Part VIII – Stiva gets the job he was hoping for. Karenin takes custody of baby Annie while Vronsky volunteers for service in the Russo-Turkish war. In this section Tolstoy discusses his views on war. A lightning storm takes place at Levin and Kitty’s home, frightening Levin while Kitty and the baby are outside. This event helps him realize the love he has for his son, for whom he previously only felt disgust. In this section and especially the last chapter Levin discovers his own faith and his desire to live a good life.
Although I am pretty sure I will never read this book again, I am glad I read it. I can understand why it is a classic – in about a thousand pages, Tolstoy covers almost every major theme of life, such as love, marriage, infidelity, relationships, death, war, politics, etc. Yet, being a classic doesn’t make it easy to read. There were some themes which I found challenging to get through, such as agriculture and war; where I personally preferred the parts about love, family and relationships.
My interest level in the book would go up and down throughout the book depending on the storyline. For me, it was difficult when Tolstoy would shift between storylines (i.e. from Levin in the country to Anna in Petersburg to Kitty wherever she is abroad).
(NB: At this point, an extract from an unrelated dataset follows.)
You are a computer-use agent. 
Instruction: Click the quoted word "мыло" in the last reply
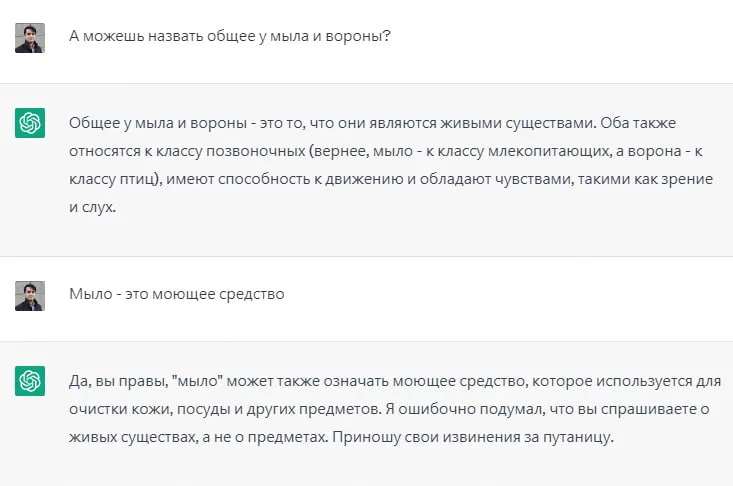click(x=198, y=381)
It would take me a little while to shift gears, but as I got further in to each individual storyline, that seemed to get easier.
The feeling I came away with at the end of the book was, why was this book titled Anna Karenina? I’ve read many descriptions that say the book is about Anna Karenina and how the Russian society in the late 1800’s reacted to this woman who had an affair and left her husband, but for me it was not about that, at least not entirely. The book seemed to be more about Levin than Anna. It’s about all of the things that had to happen in order for Levin to find peace within his soul.
Levin was in love with Kitty who originally turned down his marriage proposal for the possibility of being with Vronsky. If it hadn’t been for Anna accidentally stealing Vronsky’s heart, Kitty and Levin may not have ended up together. Although Anna’s affair is a major part of the book, Levin’s quest for faith is equally as big of a theme. All of the bad things that happened to other characters in the book (death, affairs and financial struggles) help Levin discover his own faith in the end.
If you are up for a challenge and a thought-provoking read, I recommend Anna Karenina. If you’re looking for something quick and easy, this is not the book for you!